_TEXT PASSAGE_:
We Are More Than An Idea
America lies at the end of wilderness road.
I guess in Hollywood or in some publishing office desk drawer, there’s a perfect story waiting to be told. Maybe it was dreamed up in some fever-manic pixie dust haze that woke up the writer in a daze and, with possessed hands, scribbled, like lightning striking that lone oak in the high hills, immediately setting it ablaze and smoldering out in a heap of smoke.
Or it was carefully curated, day by day, painstakingly unraveled from the imagination of a lone, anonymous genius who spends his days riding to work with eyes glazed over, in denial of a horrible job working with petty, horrible people, and receiving nothing but silent ridicule by his very presence in the place. His only respite is his little office with the flickering lights that cast a pasty aura on any half-living thing.
But there is a story there. A human who dreams of a way out of his present state of loss and lostness. Where the unbearable truth of life is that it keeps going on without any answers. Dreams where the plot is just out of reach; ceaseless wind without pausing for breath; the moon that has nowhere to go.
There is no certainty except the perpetual gnawing at the edges of longing. But for what, and for whom, and for when we cannot see or hear or run to.
Before, I thought about finding an anchor to things that last. Maybe it was a hope that I had that things would last — or that I could will them into a perpetual life not apart from my own in a grasping attempt at finding solid ground. And I talked (or wrote) myself into it and am encouraged by the wonderful stories readers shared. But now what?
Individuals and families can carry on these little things — these smallish trinkets that get dusted off for special occasions, like a Christmas ornament or company dishware, or that have a home on some high shelf away from little hands until they’re passed down to people who have no recollection of the passed-down story that haunts such a thing. The memory beneath it fades along with its preciousness.
Even pictures become nameless faces that stare back in silence.
But what about the things that define our society? What of the things that we destroy that have held us together, however perilously and with a loose fragility, but together, nonetheless?

_PROBLEM SET_:
1. Answer these from the essay:
(a) Where does America lie?
(b) What is the lone genius's only respite?
(c) What do pictures become?
2. Reproduce the essay word for word, starting at "But there is" and continuing up to and including "But now what?".

_INFORMATION SHOWN_:
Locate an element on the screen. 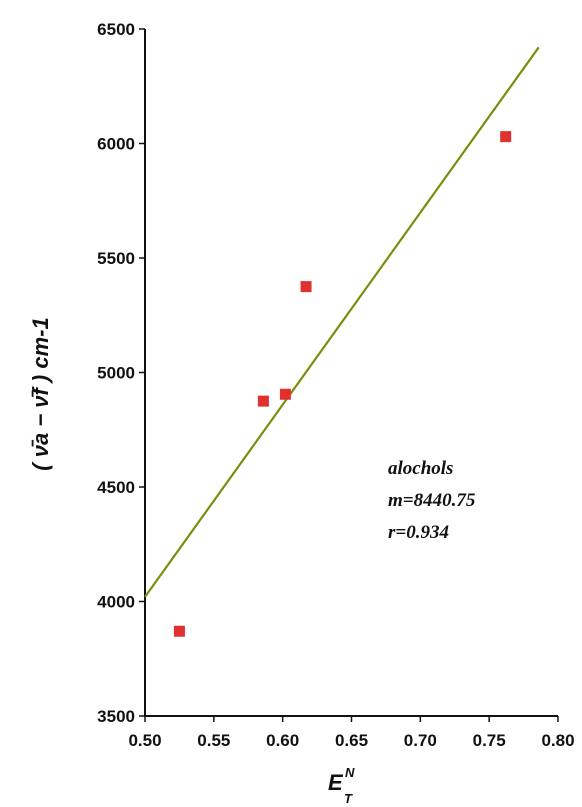  annotation: alochols m=8440.75 r=0.934 is located at coordinates (432, 500).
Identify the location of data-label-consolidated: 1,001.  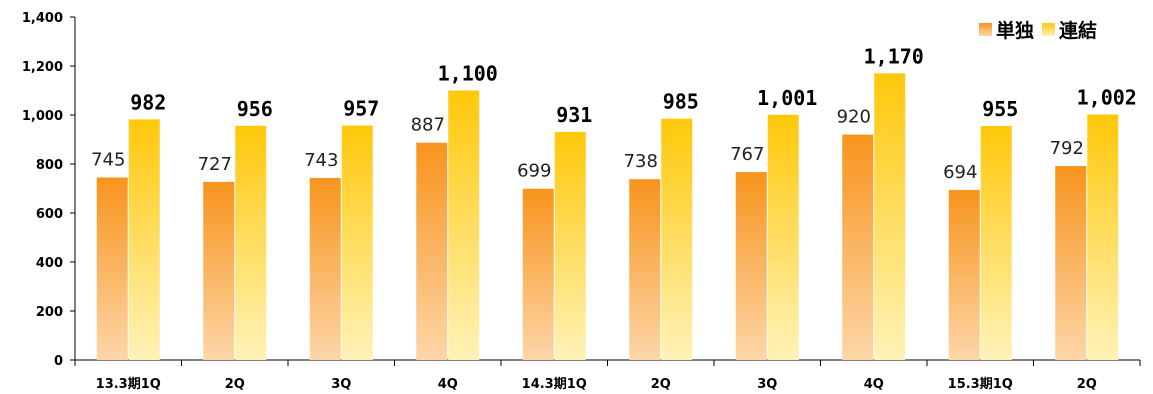
(787, 98).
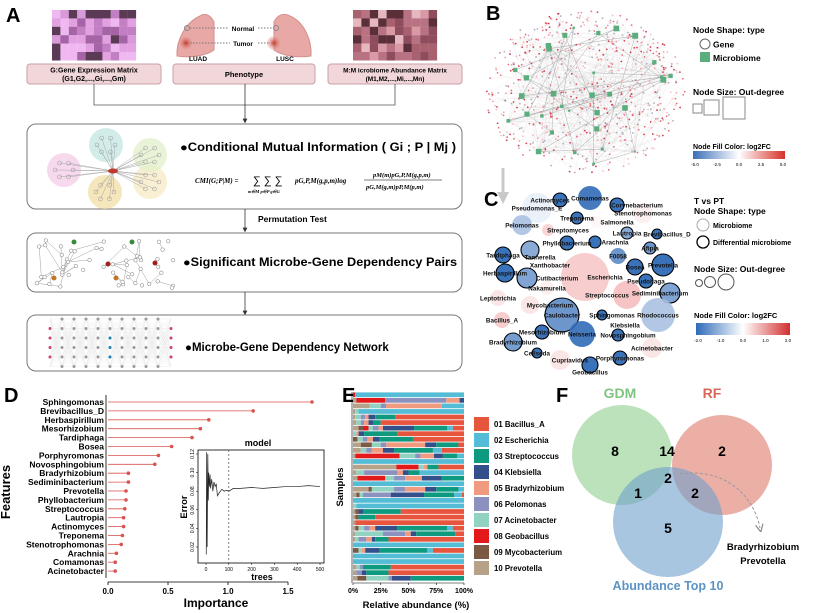  Describe the element at coordinates (550, 200) in the screenshot. I see `node-label: Actinomyces` at that location.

_PROBLEM SOLUTIONS_:
1.
(a) At the end of wilderness road.
(b) His little office with the flickering lights.
(c) Nameless faces that stare back in silence.

2.
But there is a story there. A human who dreams of a way out of his present state of loss and lostness. Where the unbearable truth of life is that it keeps going on without any answers. Dreams where the plot is just out of reach; ceaseless wind without pausing for breath; the moon that has nowhere to go.
There is no certainty except the perpetual gnawing at the edges of longing. But for what, and for whom, and for when we cannot see or hear or run to.
Before, I thought about finding an anchor to things that last. Maybe it was a hope that I had that things would last — or that I could will them into a perpetual life not apart from my own in a grasping attempt at finding solid ground. And I talked (or wrote) myself into it and am encouraged by the wonderful stories readers shared. But now what?